There’s always been a fairly stark divide between urban and rural architecture. After all, things like affordability, availability of materials, and maintaining a sense of connection to the popular and historic architecture of the area are all important factors in a building’s design. That’s why it feels so startling and strange to come upon a modern structure in the middle of a natural setting, especially when these factors are ignored. Drop an architectural style more commonly seen in the city into the woods, and you risk creating the effect of an alien spaceship landing.

But that doesn’t mean rural architecture has to remain stuck in the past, either, even when it comes to the most basic of dwellings. For instance, the humble cabin is usually associated with rusticity, simplicity, and disconnection from all the distractions and complications of modern life. That usually translates to the use of natural materials in its construction, but when you really investigate the root of a cabin’s purpose, there’s simply nothing as important as the feeling of connection to nature it gives you. Aesthetics are secondary.

Today, it’s really no surprise that many contemporary cabin dwellers seeking that all-important immersion in the natural world are bringing their preferences for contemporary architecture along with them. And sometimes, the contrasts that come out of that are fascinating.

David Coleman Architecture recently completed “Bear Run Cabin” in Marblemount, Washington, a wooded, low-population area along the Skagit River in the northwest region of the state. Describing it as a “striking modern cabin,” the architects explain that they’ve put a lot of thought into how the year-round home interacts with its surroundings.

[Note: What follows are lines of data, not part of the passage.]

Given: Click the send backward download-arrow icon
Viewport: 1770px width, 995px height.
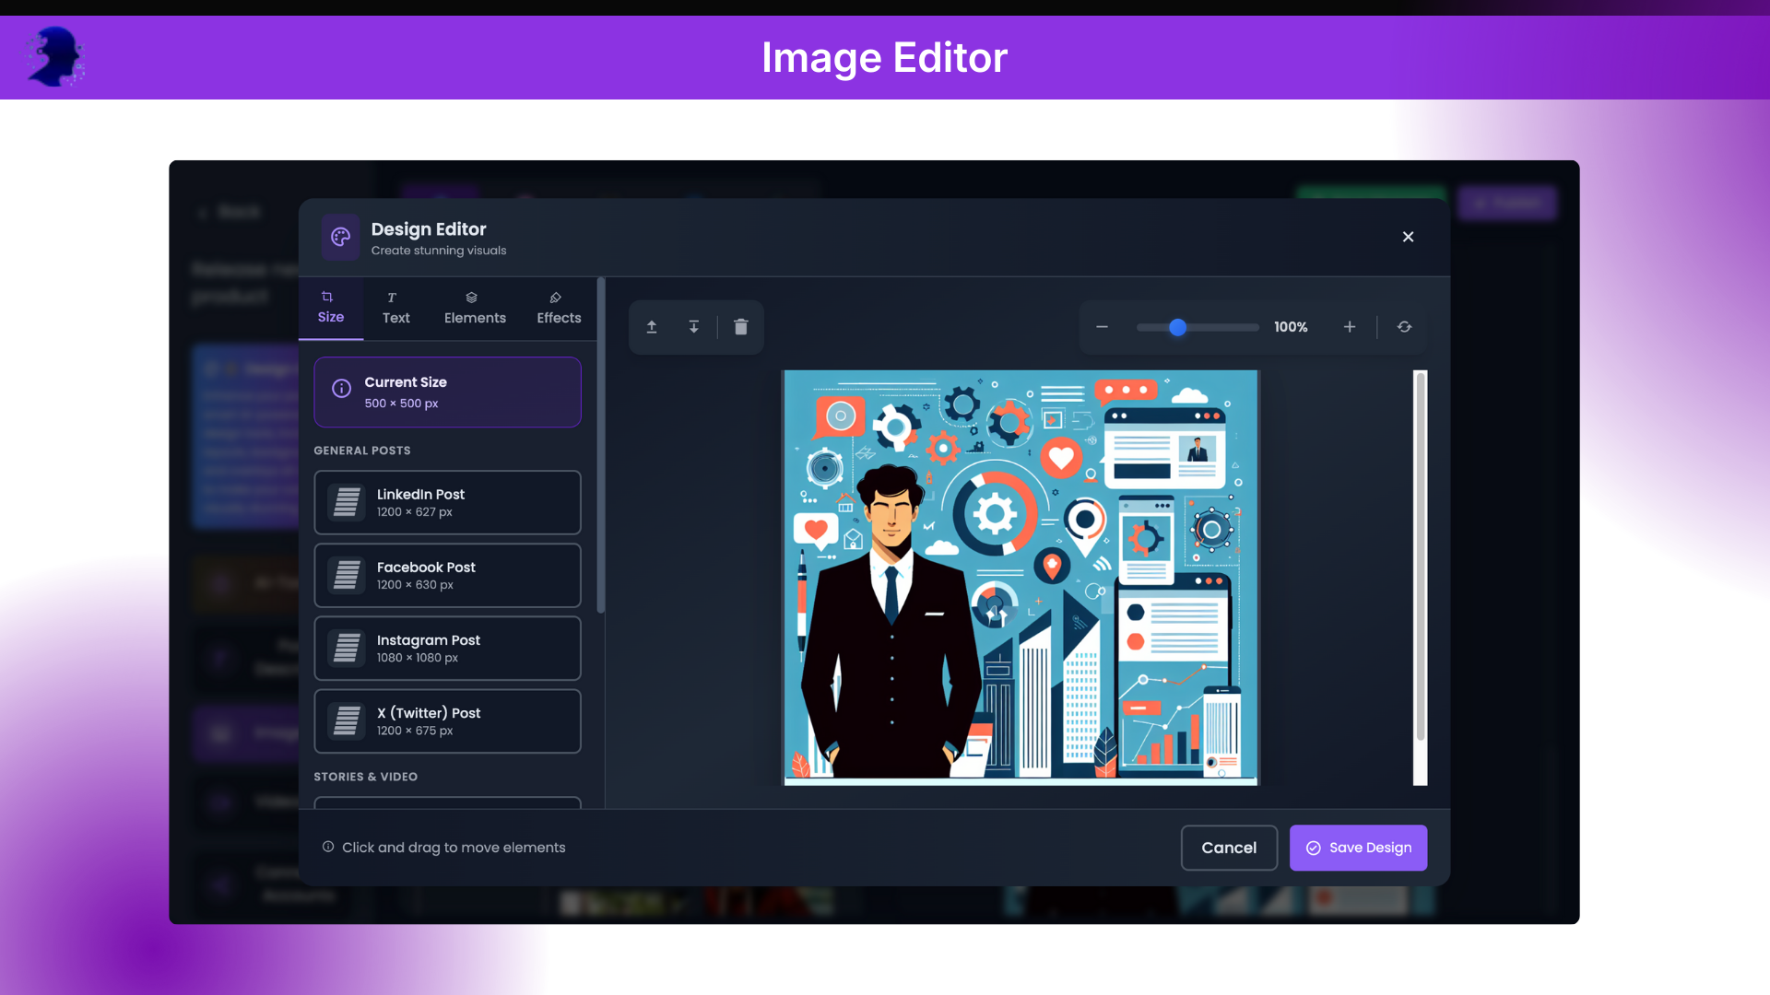Looking at the screenshot, I should click(694, 327).
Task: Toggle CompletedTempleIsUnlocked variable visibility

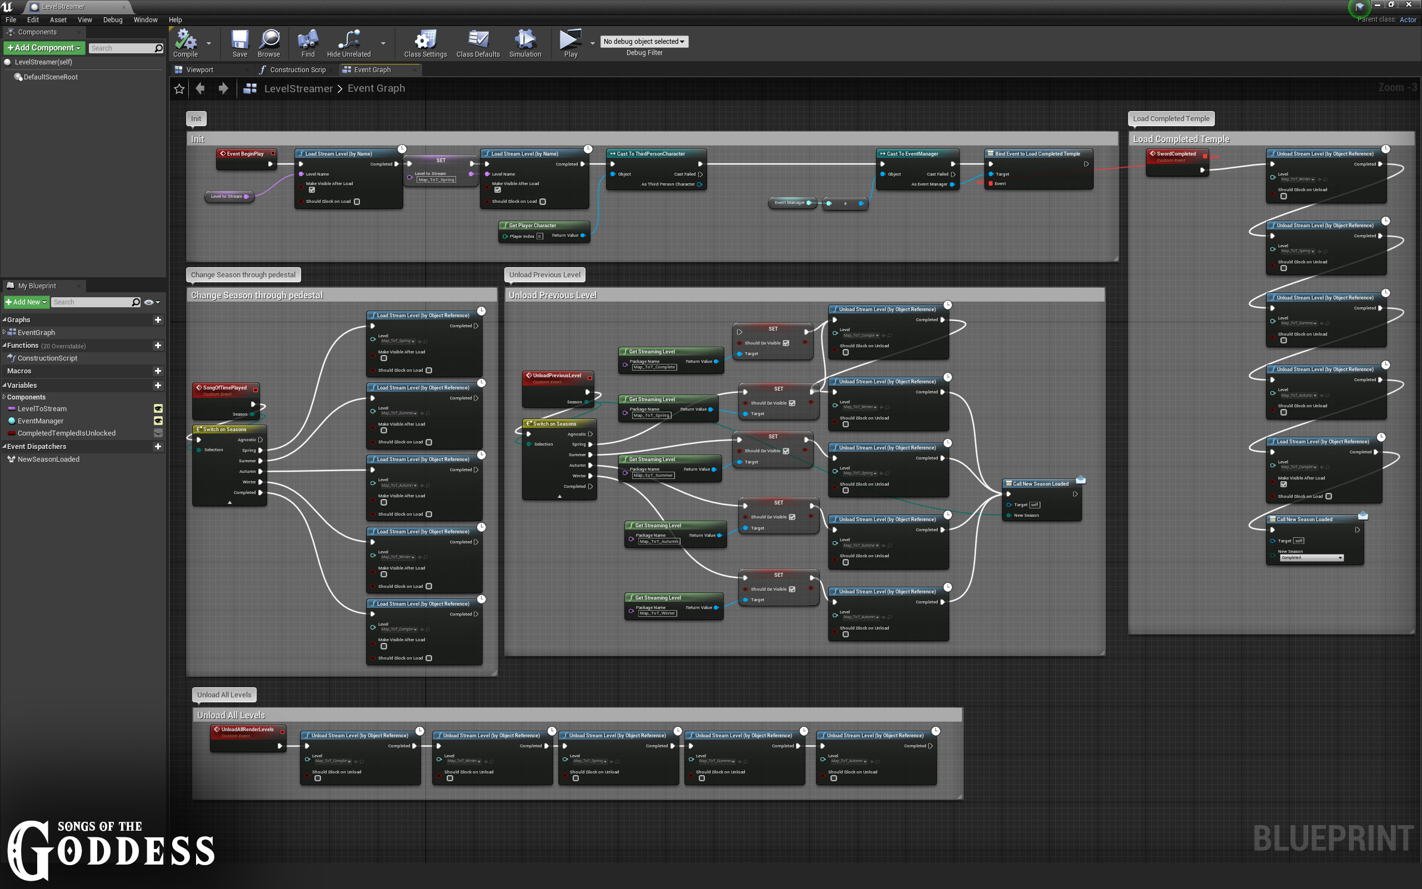Action: tap(158, 433)
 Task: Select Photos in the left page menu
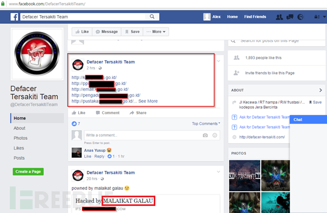click(x=21, y=138)
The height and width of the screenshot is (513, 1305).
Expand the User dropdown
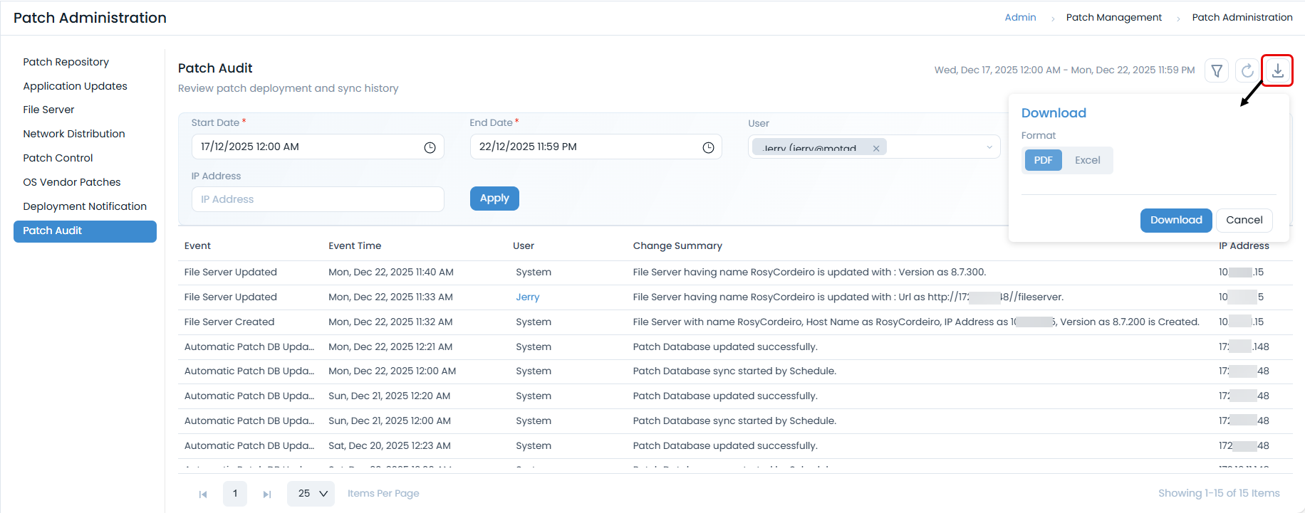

Its angled rooflines are designed to mimic the North Cascades mountains, while the colors and materials make the most of the area’s rainy winters and sunny summers.

But above all else, the cabin’s defining feature is a long, narrow volume lined with green-tinted windows on one side, picking up some of the more vivid tones in the vegetation outside. At night, when it’s illuminated from within, it emits a gentle glow. This ‘studio’ measures 1000 square feet and contains a music room, workshop, and guest loft, while the 890-square-foot cabin holds a great room, bath, and sleeping loft.

The firm explains that the cabin “has a big presence in a big landscape. Surrounded by dramatic, distant peaks, the site slopes gently to the east and overlooks a large woodlot. Our clients wanted a building that had presence in and subservience to the wild landscape. This duality became the thematic tag that informed the design.”

“The building site is marked by a 30-foot by 100-foot perimeter. Two buildings are juxtaposed within this footprint in a yin/yang fashion, leaving a sinuous exterior space that is defensible and varied. The western terrace is carved into the site, stepping down into the earth, leading toward a soaking tub set behind a glass wall. The south-eastern porch and monumental stair, both covered by a soaring roof, rise above the site, offering shelter from the rain and summer sun. Both spaces meet in an interstitial ‘rain garden’ – a place where seasonal rains gather and flow toward the river below.”